**Raw data:**
▽
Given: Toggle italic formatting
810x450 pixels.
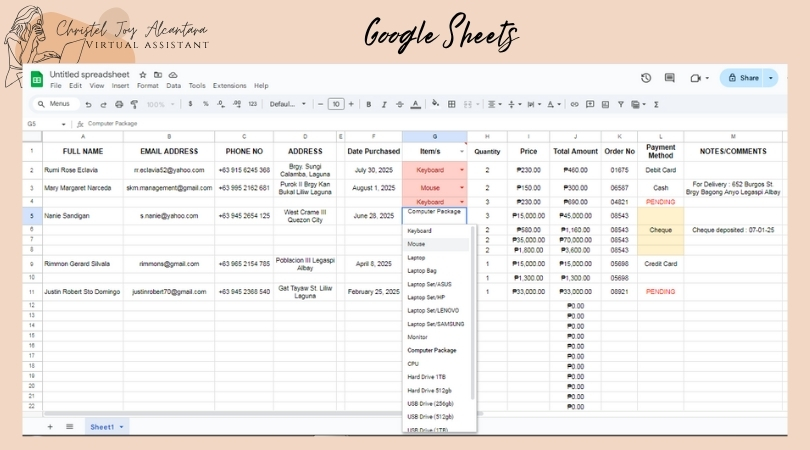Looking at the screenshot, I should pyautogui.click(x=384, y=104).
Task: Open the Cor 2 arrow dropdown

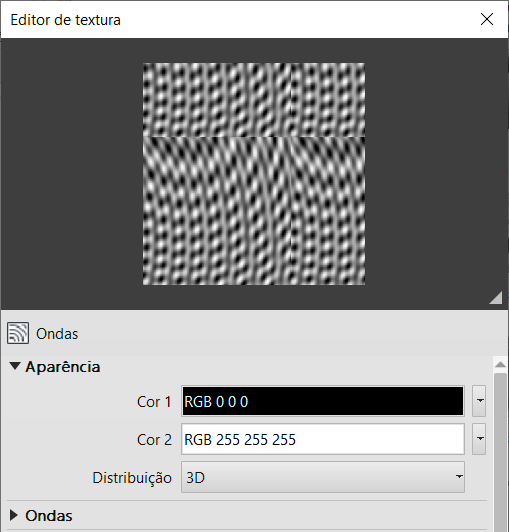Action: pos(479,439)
△
▽
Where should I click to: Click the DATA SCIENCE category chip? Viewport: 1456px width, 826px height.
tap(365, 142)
△
**Direction:** Put everything in the material above, from the line containing "Given: Toggle italic formatting" down to the line containing "Action: pos(479,439)", into a Markdown table with the columns Row and Text, one numbered row per line, skipping blank lines and leaving out the pictures.

**Exercise result:**
| Row | Text |
|---|---|
| 1 | Given: Toggle italic formatting |
| 2 | 810x450 pixels. |
| 3 | Looking at the screenshot, I should pyautogui.click(x=384, y=104). |
| 4 | Task: Open the Cor 2 arrow dropdown |
| 5 | Action: pos(479,439) |